“Dear me,” he exclaimed, “I find that I have left the keys! We will come down a little later, if you do not mind, Mr. Hamel. Or to-morrow, perhaps. You will not mind? It is very careless of me, but seeing you about the place and imagining that you were an intruder, made me angry, and I started off in a hurry. Now walk by my side up to the house, please, and talk to me. It is so interesting for me to meet men,” he went on, as they started along the straight path, “who do things in life; who go to foreign countries, meet strange people, and have new experiences. I have been a good many years like this, you know.”
“It is a great affliction,” Hamel murmured sympathetically.
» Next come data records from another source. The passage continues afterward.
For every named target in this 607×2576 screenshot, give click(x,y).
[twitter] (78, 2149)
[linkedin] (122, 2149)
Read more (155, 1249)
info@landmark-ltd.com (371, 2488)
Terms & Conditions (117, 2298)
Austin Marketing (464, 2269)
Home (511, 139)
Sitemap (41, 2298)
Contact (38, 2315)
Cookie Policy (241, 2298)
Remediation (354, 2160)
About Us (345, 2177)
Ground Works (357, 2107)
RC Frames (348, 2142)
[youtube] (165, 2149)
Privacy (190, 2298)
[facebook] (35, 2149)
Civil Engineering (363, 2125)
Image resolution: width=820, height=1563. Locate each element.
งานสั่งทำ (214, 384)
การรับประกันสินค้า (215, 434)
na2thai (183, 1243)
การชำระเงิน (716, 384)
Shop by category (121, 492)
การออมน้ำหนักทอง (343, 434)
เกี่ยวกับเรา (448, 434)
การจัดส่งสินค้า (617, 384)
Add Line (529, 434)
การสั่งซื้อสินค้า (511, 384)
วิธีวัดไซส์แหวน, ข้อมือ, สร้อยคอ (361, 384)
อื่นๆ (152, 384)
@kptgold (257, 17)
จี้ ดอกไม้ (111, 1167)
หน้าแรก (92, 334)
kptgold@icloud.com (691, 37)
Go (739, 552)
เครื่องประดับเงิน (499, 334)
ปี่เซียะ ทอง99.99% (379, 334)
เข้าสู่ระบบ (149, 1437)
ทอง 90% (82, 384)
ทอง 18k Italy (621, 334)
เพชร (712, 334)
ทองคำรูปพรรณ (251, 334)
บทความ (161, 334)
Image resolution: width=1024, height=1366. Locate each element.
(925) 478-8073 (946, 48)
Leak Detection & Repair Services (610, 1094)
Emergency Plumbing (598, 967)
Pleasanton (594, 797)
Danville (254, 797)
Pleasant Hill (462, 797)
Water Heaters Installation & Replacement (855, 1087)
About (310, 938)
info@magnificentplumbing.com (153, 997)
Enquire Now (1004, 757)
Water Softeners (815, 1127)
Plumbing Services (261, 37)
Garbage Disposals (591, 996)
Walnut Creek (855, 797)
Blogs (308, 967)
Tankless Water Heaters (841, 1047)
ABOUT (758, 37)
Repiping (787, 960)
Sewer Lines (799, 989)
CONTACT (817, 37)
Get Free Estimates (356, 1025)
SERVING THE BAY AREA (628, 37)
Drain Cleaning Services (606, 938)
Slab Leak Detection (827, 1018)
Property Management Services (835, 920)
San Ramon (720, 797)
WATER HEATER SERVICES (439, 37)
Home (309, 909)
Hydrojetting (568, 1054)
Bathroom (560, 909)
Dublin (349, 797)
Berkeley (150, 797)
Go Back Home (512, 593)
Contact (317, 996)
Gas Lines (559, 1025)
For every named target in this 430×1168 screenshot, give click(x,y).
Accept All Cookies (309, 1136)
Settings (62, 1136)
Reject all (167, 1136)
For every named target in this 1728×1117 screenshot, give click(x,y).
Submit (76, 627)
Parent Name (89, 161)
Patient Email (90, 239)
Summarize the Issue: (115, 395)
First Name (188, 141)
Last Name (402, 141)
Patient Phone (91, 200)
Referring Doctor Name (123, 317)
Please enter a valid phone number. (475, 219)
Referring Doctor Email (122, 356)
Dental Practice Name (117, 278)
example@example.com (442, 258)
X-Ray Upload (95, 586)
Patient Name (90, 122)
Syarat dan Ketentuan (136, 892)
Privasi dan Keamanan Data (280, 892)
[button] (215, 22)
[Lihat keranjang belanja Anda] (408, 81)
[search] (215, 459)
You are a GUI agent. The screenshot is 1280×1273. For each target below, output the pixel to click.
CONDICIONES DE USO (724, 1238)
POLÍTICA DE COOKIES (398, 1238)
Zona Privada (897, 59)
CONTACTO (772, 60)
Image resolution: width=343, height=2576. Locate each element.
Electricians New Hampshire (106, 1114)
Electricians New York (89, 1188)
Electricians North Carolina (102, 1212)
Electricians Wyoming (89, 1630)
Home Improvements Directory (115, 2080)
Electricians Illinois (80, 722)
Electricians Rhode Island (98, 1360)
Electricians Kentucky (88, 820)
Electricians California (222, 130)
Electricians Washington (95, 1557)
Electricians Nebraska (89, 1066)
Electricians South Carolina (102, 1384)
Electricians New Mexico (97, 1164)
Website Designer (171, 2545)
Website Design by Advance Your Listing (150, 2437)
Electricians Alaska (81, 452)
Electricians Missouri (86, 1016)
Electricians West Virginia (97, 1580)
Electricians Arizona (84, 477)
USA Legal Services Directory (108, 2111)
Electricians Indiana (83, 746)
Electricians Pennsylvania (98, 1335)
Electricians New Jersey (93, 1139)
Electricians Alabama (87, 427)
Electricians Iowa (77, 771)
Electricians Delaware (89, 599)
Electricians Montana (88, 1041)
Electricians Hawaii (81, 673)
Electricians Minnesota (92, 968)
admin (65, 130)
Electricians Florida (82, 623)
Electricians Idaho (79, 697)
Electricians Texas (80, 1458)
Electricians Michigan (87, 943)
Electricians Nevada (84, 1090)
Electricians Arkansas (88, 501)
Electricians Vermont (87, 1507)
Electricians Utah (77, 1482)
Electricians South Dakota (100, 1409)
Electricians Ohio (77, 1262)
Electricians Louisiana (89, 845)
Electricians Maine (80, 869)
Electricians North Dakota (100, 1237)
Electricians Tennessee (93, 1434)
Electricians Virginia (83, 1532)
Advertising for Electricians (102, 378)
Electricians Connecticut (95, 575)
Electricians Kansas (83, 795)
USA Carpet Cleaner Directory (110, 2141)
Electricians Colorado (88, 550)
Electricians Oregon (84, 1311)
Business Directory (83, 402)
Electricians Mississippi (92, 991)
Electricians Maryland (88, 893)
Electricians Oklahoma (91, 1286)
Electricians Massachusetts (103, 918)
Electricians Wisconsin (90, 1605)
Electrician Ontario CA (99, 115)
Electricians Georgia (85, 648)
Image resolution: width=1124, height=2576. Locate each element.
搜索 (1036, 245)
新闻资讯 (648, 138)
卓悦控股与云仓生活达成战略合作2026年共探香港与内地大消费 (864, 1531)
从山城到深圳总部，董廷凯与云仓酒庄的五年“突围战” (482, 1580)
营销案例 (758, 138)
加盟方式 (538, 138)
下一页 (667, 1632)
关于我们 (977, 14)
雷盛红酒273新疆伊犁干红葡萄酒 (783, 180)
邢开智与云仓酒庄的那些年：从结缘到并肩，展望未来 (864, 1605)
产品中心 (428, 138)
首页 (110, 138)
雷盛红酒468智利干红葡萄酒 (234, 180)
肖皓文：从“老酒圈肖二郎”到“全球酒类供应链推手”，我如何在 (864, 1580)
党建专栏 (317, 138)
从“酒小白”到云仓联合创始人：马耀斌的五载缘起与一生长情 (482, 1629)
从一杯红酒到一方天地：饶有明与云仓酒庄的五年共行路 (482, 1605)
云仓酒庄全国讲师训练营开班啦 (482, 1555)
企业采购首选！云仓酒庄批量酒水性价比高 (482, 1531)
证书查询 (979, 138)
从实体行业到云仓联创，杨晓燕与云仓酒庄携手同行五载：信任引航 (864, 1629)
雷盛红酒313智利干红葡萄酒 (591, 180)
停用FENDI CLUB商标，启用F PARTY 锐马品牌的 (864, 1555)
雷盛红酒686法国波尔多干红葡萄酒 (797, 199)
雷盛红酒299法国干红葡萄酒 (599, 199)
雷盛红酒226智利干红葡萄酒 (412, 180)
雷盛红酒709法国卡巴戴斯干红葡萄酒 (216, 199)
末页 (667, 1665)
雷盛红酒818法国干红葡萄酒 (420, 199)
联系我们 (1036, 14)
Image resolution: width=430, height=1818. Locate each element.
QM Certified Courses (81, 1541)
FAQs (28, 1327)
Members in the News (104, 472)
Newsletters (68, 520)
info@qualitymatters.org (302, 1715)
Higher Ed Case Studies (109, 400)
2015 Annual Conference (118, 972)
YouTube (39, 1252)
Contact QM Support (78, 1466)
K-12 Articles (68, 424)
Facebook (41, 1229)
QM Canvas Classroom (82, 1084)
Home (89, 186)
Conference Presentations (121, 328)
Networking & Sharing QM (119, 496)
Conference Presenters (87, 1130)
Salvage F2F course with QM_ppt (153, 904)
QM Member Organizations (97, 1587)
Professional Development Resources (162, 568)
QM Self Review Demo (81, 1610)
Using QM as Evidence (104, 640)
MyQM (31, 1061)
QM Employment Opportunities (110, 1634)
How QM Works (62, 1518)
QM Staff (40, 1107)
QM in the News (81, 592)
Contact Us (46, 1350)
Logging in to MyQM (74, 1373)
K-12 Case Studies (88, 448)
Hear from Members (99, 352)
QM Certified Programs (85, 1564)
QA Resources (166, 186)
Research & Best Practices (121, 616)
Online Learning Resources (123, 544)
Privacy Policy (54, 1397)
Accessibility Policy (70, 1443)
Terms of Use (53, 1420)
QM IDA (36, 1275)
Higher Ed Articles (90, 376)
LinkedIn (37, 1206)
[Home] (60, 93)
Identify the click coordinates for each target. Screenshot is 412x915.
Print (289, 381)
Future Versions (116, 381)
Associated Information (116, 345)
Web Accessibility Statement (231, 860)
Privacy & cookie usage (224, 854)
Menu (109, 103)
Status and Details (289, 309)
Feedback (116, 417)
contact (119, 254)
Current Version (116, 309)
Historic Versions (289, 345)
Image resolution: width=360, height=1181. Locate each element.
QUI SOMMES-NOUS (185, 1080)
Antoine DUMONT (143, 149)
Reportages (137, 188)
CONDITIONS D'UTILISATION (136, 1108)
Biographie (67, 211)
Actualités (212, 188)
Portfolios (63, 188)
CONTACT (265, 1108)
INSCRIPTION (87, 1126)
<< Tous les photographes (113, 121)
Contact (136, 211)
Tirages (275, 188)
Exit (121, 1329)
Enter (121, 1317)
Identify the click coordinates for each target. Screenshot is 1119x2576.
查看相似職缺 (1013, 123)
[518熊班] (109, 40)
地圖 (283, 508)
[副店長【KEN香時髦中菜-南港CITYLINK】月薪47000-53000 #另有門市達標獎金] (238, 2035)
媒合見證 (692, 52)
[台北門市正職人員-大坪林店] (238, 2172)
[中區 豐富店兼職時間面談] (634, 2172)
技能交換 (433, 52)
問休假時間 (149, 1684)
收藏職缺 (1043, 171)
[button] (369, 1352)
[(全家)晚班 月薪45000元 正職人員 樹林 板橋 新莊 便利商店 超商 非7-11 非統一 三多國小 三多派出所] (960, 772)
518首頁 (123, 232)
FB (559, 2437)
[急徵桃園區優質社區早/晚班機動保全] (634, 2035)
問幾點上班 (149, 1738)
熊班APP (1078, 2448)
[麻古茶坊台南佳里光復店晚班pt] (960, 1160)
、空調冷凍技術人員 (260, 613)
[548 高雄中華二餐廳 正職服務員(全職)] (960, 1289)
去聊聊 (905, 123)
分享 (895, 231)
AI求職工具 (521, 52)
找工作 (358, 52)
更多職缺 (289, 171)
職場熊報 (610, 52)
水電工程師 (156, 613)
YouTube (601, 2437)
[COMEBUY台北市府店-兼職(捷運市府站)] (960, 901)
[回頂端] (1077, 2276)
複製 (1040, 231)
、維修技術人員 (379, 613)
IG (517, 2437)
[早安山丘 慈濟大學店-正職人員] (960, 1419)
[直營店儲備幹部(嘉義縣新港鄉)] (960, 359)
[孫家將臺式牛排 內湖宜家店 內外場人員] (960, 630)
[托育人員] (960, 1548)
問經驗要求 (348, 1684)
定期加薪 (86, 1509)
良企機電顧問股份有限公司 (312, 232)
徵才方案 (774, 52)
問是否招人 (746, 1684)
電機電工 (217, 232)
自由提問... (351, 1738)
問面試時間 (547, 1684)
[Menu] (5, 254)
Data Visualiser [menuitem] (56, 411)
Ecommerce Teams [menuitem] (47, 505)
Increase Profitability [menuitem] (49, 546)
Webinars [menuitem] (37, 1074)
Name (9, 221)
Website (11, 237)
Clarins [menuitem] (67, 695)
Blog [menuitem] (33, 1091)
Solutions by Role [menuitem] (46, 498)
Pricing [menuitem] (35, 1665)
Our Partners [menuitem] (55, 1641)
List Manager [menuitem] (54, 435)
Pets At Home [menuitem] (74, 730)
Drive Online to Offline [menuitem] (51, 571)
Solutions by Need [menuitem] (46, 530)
“In my youth I was an athlete,” Mr. Fentolin continued. “I played cricket for the Varsity and for my county. I hunted, too, and shot. I did all the things a man loves to do. I might still shoot, they tell me, but my strength has ebbed away. I am too weak to lift a gun, too weak even to handle a fishing-rod. I have just a few hobbies in life which keep me alive. Are you a politician, Mr. Hamel?”
“Not in the least,” Hamel replied. “I have been out of England too long to keep in touch with politics.”
“Naturally,” Mr. Fentolin agreed. “It amuses me to follow the course of events. I have a good many friends in London and abroad who are kind to me, who keep me informed, send me odd bits of information not available for every one, and it amuses me to put these things together in my mind and to try and play the prophet. I was in the Foreign Office once, you know. I take up my paper every morning, and it is one of my chief interests to see how near my own speculations come to the truth. Just now for example, there are strange things doing on the Continent.”
“In America,” Hamel remarked, “they affect to look upon England as a doomed Power.”
“Not altogether supine yet,” Mr. Fentolin observed, “yet even this last generation has seen weakening. We have lost so much self-reliance. Perhaps it is having these grown-up children who we think can take care of us—Canada and Australia, and the others. However, we will not talk of politics. It bores you, I can see. We will try and find some other subject. Now tell me, don’t you think this is ingenious?”
They had reached the foot of the hill upon which the Hall was situated. In front of them, underneath the terrace, was a little iron gate, held open now by Meekins, who had gone on ahead and dismounted from his bicycle.
“I have a subterranean way from here into the Hall,” Mr. Fentolin explained. “Come with me. You will only have to stoop a little, and it may amuse you. You need not be afraid. There are electric lights every ten yards. I turn them on with this switch—see.”